MATERIAL FOR THE TASK:
= Beginning of Section =

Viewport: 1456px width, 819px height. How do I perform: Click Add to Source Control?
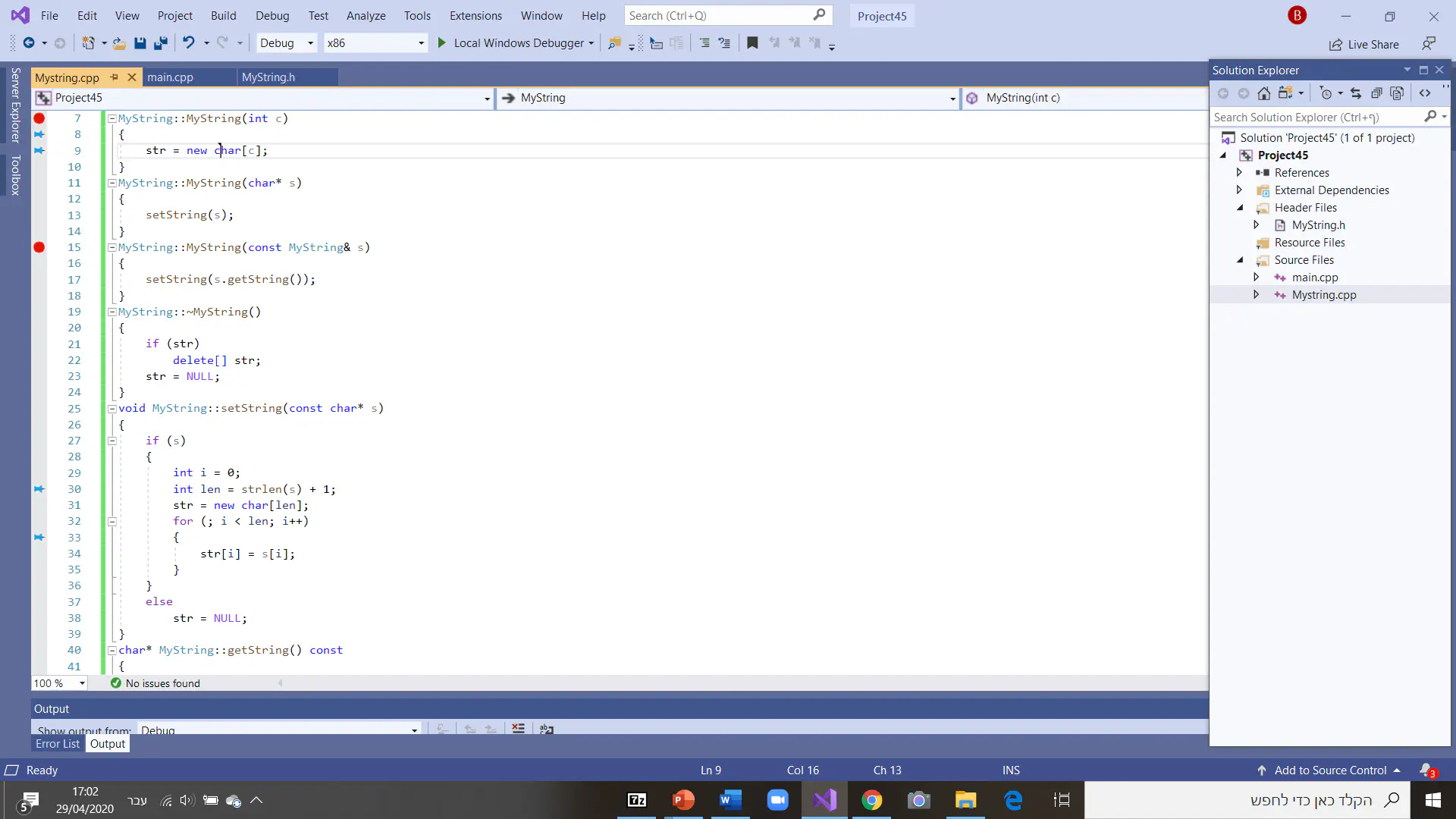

= End of Section =
= Beginning of Section =

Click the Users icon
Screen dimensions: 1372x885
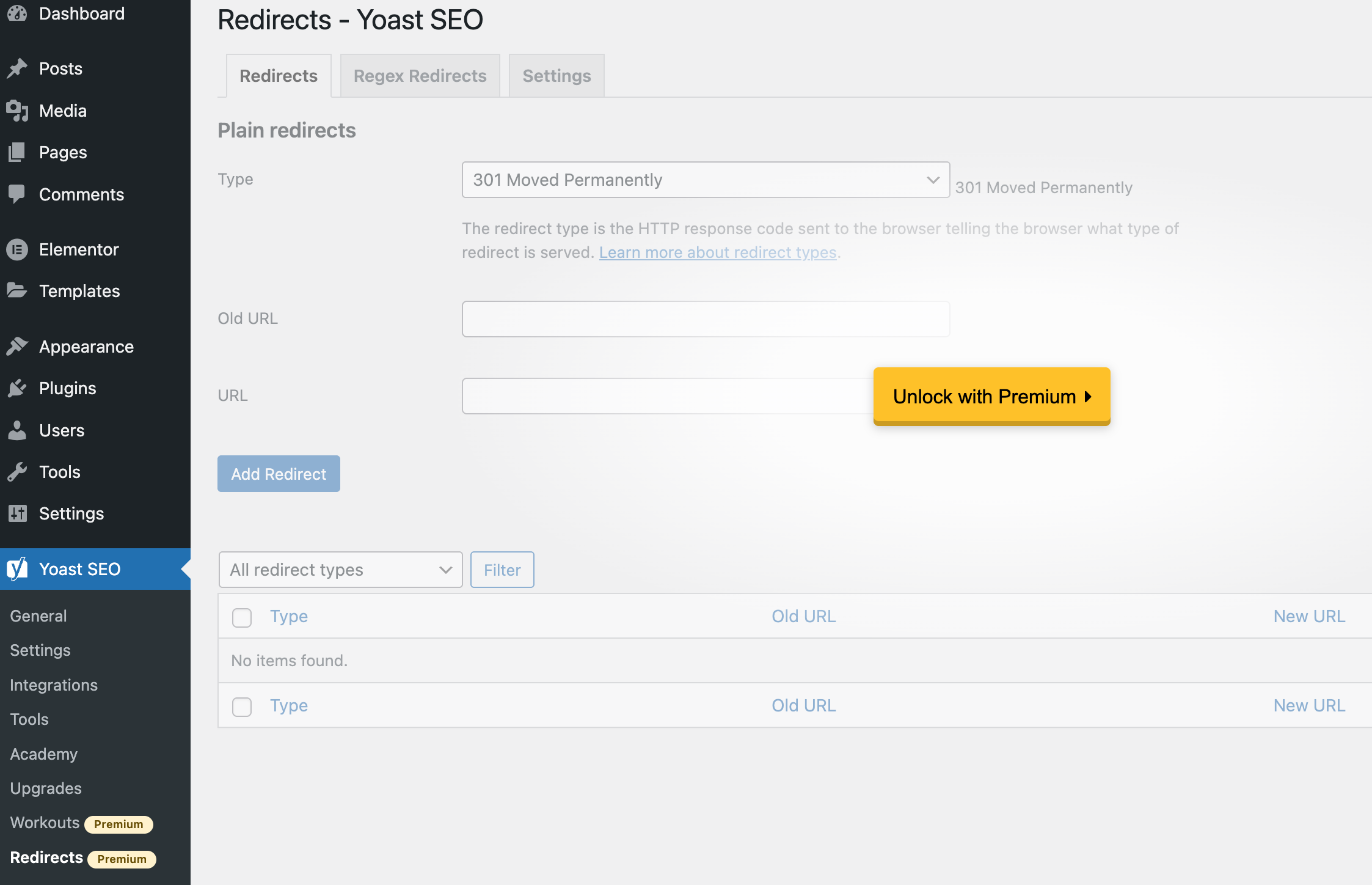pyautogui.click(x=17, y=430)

= End of Section =
= Beginning of Section =

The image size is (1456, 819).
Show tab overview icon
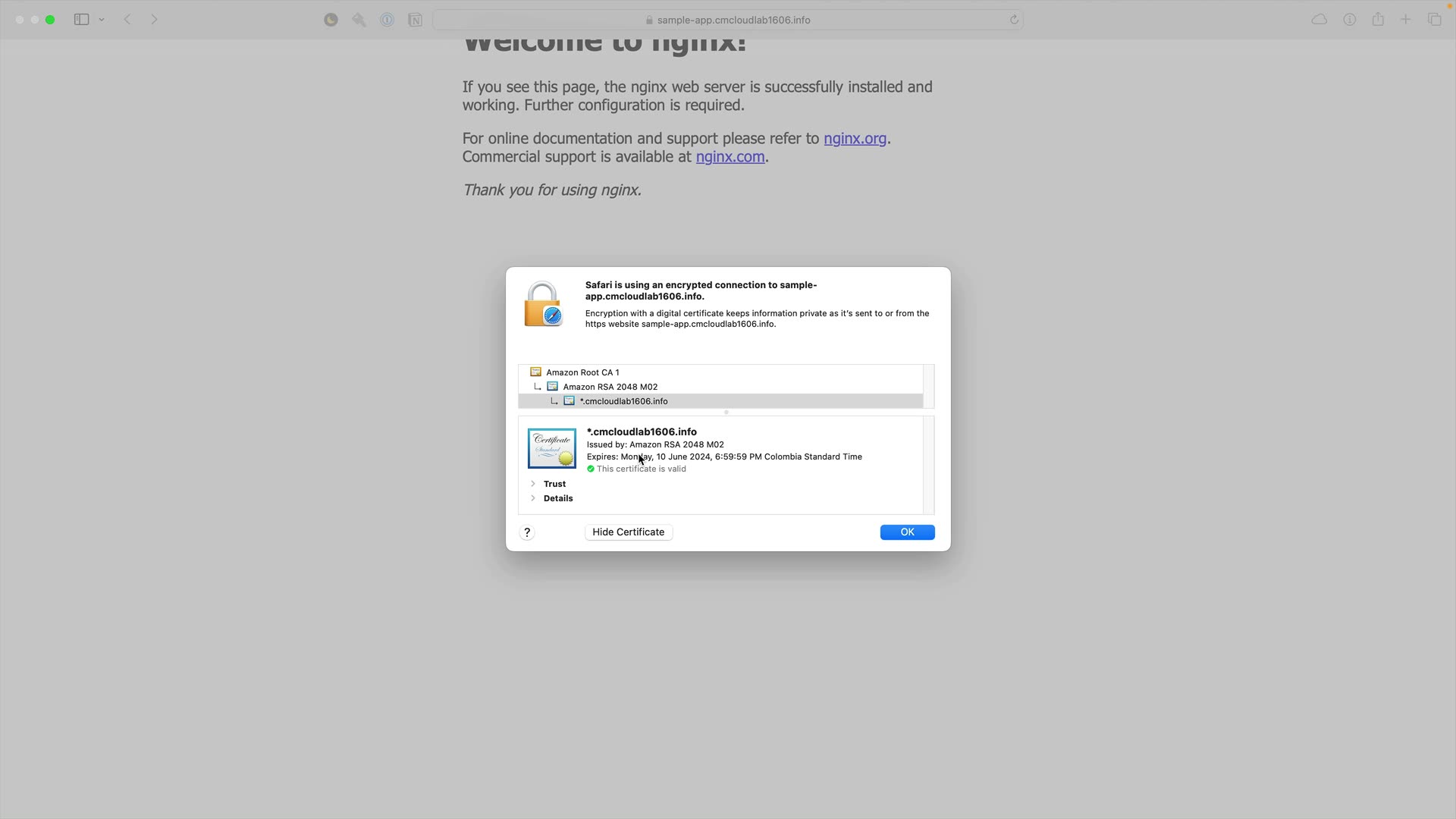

= End of Section =

WORK REQUEST: Copy out the lines above exactly, beginning at the one that contains "The image size is (1456, 819)." and ending at the one that contains "Show tab overview icon".

THE ANSWER:
The image size is (1456, 819).
Show tab overview icon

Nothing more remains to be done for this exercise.